How to Export macOS Network Usage Data
How to export and analyze macOS network usage data: built-in commands, common formats, and useful one-liners.
- Developer tools
- macOS
- Bandwidth
- Tutorial
You finally caught the spike. For three days you've been wondering why your home internet usage jumped at random hours, and you finally have a tool open at the right moment to see it. Now what? You want this data out of the live UI and into something you can analyze, share with a colleague, or correlate against a server log. The ability to export macos network usage matters more than people realize, and macOS has decent options once you know where to look.
This post walks through the practical paths: nettop -L for short captures, the unified log for system-side networking events, sampling scripts for CSV, and where ova stores its data on disk.
Why export macos network usage at all
A few real cases:
- Anomaly investigation — you saw a 2 GB upload at 3 AM, you want to graph the source process across the night.
- Capacity planning — you're on a metered or capped connection (Starlink Roam, hotel Wi-Fi, mobile tether) and want to know what's safe to leave on.

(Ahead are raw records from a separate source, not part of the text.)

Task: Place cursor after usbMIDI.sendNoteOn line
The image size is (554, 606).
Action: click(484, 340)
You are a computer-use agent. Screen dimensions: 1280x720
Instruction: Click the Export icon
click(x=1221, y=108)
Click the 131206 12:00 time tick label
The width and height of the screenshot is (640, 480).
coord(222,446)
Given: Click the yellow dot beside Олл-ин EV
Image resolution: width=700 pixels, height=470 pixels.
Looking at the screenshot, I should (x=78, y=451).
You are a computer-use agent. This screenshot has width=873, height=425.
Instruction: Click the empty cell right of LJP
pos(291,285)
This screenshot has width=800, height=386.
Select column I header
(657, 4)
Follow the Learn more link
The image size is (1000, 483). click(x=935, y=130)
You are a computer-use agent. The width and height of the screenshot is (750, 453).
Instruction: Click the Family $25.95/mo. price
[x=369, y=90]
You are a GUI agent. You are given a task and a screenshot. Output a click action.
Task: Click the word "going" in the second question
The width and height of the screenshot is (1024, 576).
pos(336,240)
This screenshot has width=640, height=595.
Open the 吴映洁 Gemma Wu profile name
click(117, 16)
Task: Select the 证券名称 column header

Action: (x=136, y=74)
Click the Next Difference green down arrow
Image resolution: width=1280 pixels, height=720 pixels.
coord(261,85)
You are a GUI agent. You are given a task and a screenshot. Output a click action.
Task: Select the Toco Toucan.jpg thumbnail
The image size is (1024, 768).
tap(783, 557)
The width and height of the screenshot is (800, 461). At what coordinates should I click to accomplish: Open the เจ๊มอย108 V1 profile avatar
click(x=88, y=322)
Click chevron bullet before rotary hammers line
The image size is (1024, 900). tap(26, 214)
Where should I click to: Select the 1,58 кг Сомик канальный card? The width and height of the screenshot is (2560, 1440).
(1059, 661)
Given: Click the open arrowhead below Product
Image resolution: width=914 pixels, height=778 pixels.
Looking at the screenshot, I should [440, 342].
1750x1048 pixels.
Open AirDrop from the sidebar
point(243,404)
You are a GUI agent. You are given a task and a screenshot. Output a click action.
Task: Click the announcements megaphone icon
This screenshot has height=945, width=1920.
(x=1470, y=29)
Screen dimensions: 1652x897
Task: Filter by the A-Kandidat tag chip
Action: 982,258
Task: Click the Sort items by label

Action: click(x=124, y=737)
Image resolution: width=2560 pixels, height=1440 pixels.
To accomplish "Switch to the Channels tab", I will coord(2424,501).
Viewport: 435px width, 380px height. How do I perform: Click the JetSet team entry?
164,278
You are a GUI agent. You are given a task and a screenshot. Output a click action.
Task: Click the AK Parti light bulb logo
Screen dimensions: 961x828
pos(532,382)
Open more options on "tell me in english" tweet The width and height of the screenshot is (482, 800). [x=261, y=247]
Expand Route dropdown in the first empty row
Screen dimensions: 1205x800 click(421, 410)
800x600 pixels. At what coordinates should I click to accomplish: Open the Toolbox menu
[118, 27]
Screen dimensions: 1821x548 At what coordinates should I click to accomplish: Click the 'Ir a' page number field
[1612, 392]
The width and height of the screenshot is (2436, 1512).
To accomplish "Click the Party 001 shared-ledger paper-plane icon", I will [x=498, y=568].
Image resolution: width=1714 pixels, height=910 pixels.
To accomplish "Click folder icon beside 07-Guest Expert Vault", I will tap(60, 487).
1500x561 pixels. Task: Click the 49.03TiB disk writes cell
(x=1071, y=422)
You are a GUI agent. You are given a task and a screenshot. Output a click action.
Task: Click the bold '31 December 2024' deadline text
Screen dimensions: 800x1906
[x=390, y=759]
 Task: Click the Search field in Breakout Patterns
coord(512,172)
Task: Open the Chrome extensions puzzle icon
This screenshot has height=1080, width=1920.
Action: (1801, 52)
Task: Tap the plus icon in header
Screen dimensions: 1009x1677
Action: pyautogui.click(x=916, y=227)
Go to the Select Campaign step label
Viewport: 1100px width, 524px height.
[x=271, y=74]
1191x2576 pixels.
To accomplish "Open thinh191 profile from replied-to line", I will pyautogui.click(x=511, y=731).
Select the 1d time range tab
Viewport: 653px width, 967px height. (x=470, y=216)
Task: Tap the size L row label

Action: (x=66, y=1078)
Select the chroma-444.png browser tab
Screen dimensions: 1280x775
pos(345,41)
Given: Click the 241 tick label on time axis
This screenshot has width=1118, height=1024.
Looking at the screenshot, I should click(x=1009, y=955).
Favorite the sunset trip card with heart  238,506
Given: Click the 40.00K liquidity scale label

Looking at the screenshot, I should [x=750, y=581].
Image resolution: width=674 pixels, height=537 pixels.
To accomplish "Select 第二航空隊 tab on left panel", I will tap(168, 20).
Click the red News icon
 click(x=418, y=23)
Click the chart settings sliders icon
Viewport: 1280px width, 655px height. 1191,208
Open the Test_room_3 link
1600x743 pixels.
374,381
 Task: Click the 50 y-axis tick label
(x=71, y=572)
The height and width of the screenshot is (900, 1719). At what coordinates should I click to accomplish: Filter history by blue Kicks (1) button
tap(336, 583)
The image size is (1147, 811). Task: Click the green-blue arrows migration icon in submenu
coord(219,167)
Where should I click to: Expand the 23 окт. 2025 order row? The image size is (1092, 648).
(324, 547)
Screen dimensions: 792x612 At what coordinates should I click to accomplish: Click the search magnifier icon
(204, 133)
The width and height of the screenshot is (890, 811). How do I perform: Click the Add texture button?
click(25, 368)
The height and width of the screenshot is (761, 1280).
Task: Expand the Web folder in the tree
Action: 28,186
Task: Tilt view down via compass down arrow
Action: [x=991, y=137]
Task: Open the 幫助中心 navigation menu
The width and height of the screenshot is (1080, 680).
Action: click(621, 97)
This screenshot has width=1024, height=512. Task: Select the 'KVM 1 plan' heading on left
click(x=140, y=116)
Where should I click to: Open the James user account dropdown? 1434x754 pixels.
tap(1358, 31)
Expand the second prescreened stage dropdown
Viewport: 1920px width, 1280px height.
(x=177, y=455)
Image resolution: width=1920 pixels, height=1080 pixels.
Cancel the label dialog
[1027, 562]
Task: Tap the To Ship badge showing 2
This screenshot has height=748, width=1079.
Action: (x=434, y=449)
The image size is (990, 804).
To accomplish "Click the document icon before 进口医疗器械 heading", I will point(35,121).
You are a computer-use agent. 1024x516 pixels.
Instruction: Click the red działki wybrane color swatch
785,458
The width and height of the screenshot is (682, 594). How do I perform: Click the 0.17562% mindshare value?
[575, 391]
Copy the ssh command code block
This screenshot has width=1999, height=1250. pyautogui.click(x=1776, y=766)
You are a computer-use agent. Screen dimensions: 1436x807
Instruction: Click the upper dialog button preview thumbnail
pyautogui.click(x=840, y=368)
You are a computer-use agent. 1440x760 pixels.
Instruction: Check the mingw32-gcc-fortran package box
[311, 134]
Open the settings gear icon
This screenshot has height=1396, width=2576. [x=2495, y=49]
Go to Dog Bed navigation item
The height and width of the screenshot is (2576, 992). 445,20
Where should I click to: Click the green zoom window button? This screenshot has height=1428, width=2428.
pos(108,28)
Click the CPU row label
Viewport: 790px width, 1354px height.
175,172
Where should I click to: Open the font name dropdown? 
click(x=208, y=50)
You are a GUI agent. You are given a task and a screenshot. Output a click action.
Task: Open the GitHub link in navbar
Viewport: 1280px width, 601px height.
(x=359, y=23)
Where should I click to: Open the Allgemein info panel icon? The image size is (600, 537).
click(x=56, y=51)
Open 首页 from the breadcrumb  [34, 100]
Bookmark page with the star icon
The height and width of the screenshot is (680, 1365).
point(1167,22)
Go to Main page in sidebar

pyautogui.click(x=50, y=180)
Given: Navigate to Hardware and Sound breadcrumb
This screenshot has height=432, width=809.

- Performance debugging — your server team is asking when the slow requests started, and you want to overlay client-side network usage on their server logs.
- Bandwidth budgeting per project — you bill clients hourly and want a sanity check on what their build pipelines uploaded yesterday.
- Curiosity — you simply want to look at your own data.
For all of these, "open Activity Monitor and stare" doesn't cut it. You need data on disk, in a format you can manipulate.
Option 1: nettop log mode
The simplest export path is built in. nettop -L <count> runs in log mode for <count> samples, dumping each sample as a line of text, and exits. Combined with -J to choose columns and -s to set interval, you get clean output you can pipe to a file.
nettop -L 600 -s 1 -P -J bytes_in,bytes_out,interface,state \
> ~/Desktop/nettop-10min.txtThat's 600 samples at one-second intervals — ten minutes of capture. Each sample lists every active process with the columns you asked for.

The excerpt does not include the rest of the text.